THE BIG W Distribution Centre at Monarto is preparing its workforce for change as the company sets to wind up operations next year.
Announced in April 2019, the Monarto distribution centre closure comes as part of a review by the Woolworths Group which reported the decision would help turn around current business processes for better viability.
Big W Monarto supply chain manager Michael Rogers said the Monarto site currently hasjust over 170 team members all set to finish up by the end of July, 2021.
"Our work force will be finishing up in 2021, our lease is up July 29, however most of the team will finish towards the end of May," he said.
However, Mr Rogers said a number of initiatives had been put in place in help its current workforce for when the doors at the site are shut.
"We understand the change will have a big affect to the team but also the wider community ... we won't have an operation here but we want to make sure we do the best for our team and the community," he said.
Mr Rogers said staff were actively going through foundation modules with consulting partners "about setting foundations and mindset for change".
"We are doing sessions around resume writing and interview skills .... we also have a series of one-on-ones with the team and are working at identifying transferable skills and potential job prospects.
"We also working hard around networking and coaching the team on technology and introducing new platforms and assisting the team to sign up to recruiters or online platforms.
"And we extend that to information sessions on self employment small business and liaise with places like TAFESA for information on licensing courses and help the guys connect with training providers.
"Every Big W team member has been given access to a $2000 training grant that, should they complete a training course or ticket, they can use to help cover costs," he said.
In February, BIG W is aiming to connect with a variety of different businesses to hold a Job Fair for the exiting workforce to explore job prospects.
Mr Rogers paid tribute to the "hard workers" at Monarto.
"What we have is a long and tested workforce ... we have plenty of reliable people who come with a good reference," he said.
"The distribution is shutting due to a change of strategy for its supply chain network, as we work to be a purpose led digital retailer, support by a strong store network, it's not a reflection of the distribution centre or its operations and teams."
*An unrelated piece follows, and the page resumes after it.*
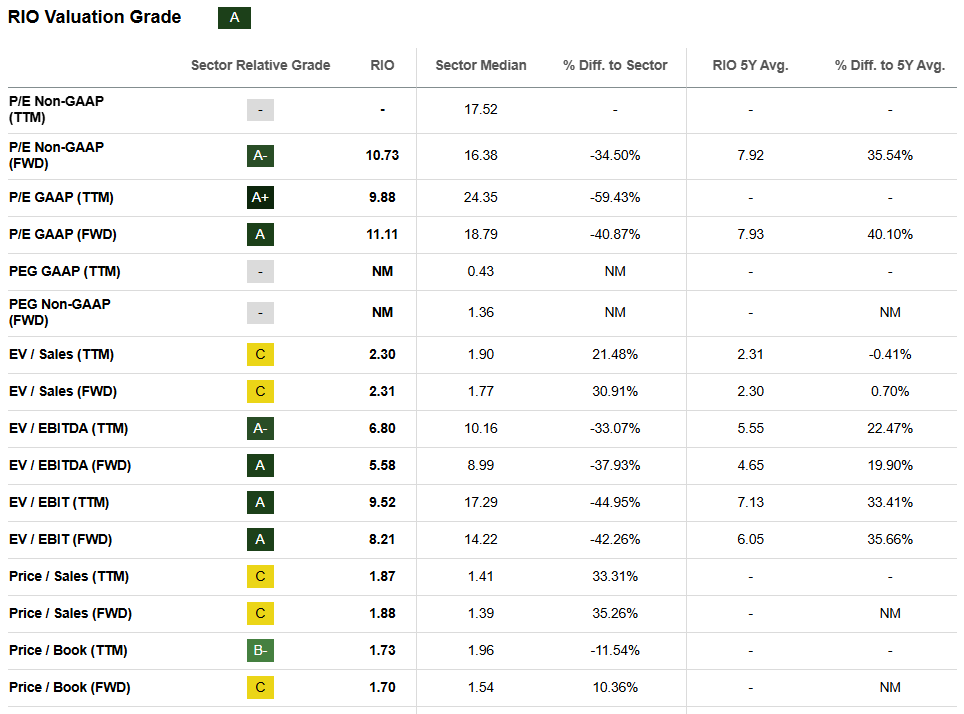
Task: Click the grey dash badge for PEG GAAP (TTM)
Action: [260, 271]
"We say a massive thank you to all of the local businesses, our team members and former team members for contributing to the success of the business."
Following the announcement of the closure in 2019, then RDA Murraylands and Riverland chief executive Jo Podoliak said the shutdown would impact the state economy to the tune of $32 million..
"While the closure is disappointing, the Murraylands region has experienced challenges of this nature before and proved to be resilient in the face of adversity," Ms Podoliak said.
Rural City of Murray Bridge Mayor Brenton Lewis said the loss of employment would affect a range of people of various ages and skill sets.
"We have been on a strong growth plane for the last decade, thankfully jobs have been created during that time and vacancies will continue," Mr Lewis said.